__TEXT SEGMENT__.
★ ★ ★

The specter of mining plunder is also expected to worsen. ASEAN members host among the most enviable mineral resources in the world: sapphires in Laos and Vietnam, nickel in the Philippines and Indonesia, bauxite in Malaysia, tin in Thailand, and jade and asbestos in Myanmar. Mining companies from China, Australia, Canada, Japan, and the US are salivating over the prospects of profits from these mineral resources, while industrial companies in these countries are eager to get their hands on these cheap minerals to be processed into materials with higher value.

Megadam projects in the ASEAN are also set to set fire a construction boom that will adversely affect the people and the environment. The Mekong River traversing Laos, Vietnam, and Cambodia has witnessed the construction of dams along its upstream parts, such as the Xayaburi Dam in Laos.

The fisheries livelihood of downstream dwellers were affected as fish migrations and the flow of fish food sources from upstream were blocked and downstream flood cycles disrupted by the dams. The megadams will also reduce the flow of nutrients downstream and threaten the food security of the entire region as bulk of rice production in ASEAN occurs at the Mekong River delta downstream. The Jalaur megadam in Iloilo threatens to inundate communities living adjacent the proposed dam embankment.

Country governments that will attempt to regulate these big businesses will be hostage to Investor-State Dispute Settlement (ISDS) mechanisms inscribed in FTAs. Corporations can file multi-billion lawsuits against countries while governments cannot slap charges back at businesses.

★ ★ ★

__DATA EXTRACTS__.
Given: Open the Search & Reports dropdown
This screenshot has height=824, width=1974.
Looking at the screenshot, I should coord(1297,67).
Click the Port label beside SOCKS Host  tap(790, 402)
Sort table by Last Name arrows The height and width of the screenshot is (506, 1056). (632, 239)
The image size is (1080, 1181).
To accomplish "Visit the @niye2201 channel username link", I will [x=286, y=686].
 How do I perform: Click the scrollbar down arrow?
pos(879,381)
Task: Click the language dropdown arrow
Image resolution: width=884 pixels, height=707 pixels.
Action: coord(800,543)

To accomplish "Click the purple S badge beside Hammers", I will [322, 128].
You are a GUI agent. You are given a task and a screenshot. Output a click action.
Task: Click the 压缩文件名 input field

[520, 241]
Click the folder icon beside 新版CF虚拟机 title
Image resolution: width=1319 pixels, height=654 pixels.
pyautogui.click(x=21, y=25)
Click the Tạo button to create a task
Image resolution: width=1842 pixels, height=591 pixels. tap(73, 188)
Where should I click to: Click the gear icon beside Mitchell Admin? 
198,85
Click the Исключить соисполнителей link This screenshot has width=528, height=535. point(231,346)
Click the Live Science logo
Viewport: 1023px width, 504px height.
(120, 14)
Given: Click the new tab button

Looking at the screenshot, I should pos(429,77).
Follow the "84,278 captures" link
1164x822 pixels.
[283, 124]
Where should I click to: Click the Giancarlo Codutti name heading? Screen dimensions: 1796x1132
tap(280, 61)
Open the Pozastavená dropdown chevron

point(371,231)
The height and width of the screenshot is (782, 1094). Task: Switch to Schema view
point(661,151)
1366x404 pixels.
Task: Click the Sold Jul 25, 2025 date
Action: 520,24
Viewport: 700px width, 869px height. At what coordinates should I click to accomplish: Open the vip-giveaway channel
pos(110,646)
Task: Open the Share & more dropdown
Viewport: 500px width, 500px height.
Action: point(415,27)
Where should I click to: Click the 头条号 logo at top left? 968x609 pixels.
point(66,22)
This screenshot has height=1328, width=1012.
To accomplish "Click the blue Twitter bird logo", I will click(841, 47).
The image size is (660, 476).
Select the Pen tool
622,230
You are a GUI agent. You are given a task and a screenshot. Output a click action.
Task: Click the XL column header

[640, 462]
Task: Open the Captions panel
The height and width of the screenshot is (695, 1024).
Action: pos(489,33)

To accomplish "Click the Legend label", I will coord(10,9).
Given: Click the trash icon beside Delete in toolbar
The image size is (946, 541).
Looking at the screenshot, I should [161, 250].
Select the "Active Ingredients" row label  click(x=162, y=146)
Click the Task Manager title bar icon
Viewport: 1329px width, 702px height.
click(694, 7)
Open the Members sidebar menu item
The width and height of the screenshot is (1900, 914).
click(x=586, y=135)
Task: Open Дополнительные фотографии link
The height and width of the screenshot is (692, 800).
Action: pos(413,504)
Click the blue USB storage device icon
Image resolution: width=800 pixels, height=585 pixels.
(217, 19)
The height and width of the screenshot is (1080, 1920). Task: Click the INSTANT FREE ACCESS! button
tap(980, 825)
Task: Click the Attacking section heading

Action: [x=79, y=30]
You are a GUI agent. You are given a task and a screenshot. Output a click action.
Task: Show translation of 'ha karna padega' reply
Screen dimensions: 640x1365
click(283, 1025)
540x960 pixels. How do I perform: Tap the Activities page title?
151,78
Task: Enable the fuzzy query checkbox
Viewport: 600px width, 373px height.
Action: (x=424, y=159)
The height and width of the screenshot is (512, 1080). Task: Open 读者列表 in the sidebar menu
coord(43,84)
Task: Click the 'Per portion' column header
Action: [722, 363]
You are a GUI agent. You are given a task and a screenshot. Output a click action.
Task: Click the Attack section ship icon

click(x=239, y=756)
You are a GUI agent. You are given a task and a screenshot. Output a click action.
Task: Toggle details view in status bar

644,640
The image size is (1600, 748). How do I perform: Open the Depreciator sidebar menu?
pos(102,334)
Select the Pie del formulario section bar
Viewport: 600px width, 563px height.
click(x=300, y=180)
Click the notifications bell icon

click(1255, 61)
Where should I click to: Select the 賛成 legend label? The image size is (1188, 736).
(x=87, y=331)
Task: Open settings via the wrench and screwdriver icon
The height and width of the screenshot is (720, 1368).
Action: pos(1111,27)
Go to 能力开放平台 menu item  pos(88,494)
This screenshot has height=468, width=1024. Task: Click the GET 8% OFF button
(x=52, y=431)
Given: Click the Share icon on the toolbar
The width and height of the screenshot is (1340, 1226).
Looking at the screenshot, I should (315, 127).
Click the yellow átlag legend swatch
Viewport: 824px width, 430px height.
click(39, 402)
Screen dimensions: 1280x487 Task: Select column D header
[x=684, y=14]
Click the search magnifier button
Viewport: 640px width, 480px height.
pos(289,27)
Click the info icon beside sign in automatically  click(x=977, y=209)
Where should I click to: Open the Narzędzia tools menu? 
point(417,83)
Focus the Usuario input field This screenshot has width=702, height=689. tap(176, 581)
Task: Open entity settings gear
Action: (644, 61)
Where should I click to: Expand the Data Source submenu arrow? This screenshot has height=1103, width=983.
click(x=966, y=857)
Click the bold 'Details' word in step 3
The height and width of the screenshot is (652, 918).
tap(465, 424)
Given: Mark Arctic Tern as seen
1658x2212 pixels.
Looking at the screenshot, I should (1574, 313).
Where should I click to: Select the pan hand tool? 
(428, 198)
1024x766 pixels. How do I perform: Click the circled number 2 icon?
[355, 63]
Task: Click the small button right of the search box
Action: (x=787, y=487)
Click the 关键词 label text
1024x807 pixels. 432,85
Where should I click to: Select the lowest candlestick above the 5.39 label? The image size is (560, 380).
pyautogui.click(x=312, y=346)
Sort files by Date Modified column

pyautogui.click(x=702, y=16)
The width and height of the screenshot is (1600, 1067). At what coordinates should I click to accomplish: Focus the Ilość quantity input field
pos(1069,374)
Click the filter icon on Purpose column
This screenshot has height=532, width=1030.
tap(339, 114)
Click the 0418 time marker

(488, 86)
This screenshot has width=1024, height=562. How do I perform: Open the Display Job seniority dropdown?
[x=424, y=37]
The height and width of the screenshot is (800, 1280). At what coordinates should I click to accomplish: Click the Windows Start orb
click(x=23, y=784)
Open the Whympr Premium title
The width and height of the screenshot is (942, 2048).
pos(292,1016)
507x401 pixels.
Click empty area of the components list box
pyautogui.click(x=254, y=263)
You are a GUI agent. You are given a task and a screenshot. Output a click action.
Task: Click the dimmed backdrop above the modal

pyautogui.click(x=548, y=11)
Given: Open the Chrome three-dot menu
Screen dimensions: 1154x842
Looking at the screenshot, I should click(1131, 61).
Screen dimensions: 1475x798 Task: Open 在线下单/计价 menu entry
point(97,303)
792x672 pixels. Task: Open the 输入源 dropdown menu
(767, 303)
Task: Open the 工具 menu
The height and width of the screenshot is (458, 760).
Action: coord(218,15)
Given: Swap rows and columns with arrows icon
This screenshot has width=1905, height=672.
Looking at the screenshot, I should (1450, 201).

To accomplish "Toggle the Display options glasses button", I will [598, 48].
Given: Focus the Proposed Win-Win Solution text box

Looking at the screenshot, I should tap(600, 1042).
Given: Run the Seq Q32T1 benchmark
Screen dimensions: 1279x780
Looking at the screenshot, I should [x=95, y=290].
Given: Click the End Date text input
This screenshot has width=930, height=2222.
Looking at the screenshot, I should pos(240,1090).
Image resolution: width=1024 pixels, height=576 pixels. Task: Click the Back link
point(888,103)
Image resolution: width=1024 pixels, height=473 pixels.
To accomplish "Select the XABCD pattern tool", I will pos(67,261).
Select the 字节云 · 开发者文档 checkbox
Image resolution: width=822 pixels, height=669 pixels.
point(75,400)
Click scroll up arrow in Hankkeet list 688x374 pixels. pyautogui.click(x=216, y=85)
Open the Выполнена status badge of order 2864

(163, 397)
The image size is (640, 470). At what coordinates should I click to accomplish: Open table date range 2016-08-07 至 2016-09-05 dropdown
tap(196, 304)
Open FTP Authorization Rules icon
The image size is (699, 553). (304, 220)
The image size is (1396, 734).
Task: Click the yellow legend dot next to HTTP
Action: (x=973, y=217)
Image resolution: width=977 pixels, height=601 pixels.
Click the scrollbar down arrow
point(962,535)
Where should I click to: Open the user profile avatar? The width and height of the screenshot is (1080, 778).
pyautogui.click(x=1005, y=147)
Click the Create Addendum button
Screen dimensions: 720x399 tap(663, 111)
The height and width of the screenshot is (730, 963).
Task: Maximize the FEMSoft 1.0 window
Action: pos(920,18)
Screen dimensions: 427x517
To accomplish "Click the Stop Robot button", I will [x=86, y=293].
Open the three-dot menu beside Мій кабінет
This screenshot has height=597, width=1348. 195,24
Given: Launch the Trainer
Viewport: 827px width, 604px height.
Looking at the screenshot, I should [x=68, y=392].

★ ★ ★

__TO DO__.
1. In the passage on ASEAN mining and megadams, which mineral is named for Thailand?
2. Please reproduce the passage on ASEAN mining and megadams word for word, from "Megadam projects in" to "proposed dam embankment.".

__TASK-BY-TASK SOLUTIONS__.
1. Tin.

2.
Megadam projects in the ASEAN are also set to set fire a construction boom that will adversely affect the people and the environment. The Mekong River traversing Laos, Vietnam, and Cambodia has witnessed the construction of dams along its upstream parts, such as the Xayaburi Dam in Laos.

The fisheries livelihood of downstream dwellers were affected as fish migrations and the flow of fish food sources from upstream were blocked and downstream flood cycles disrupted by the dams. The megadams will also reduce the flow of nutrients downstream and threaten the food security of the entire region as bulk of rice production in ASEAN occurs at the Mekong River delta downstream. The Jalaur megadam in Iloilo threatens to inundate communities living adjacent the proposed dam embankment.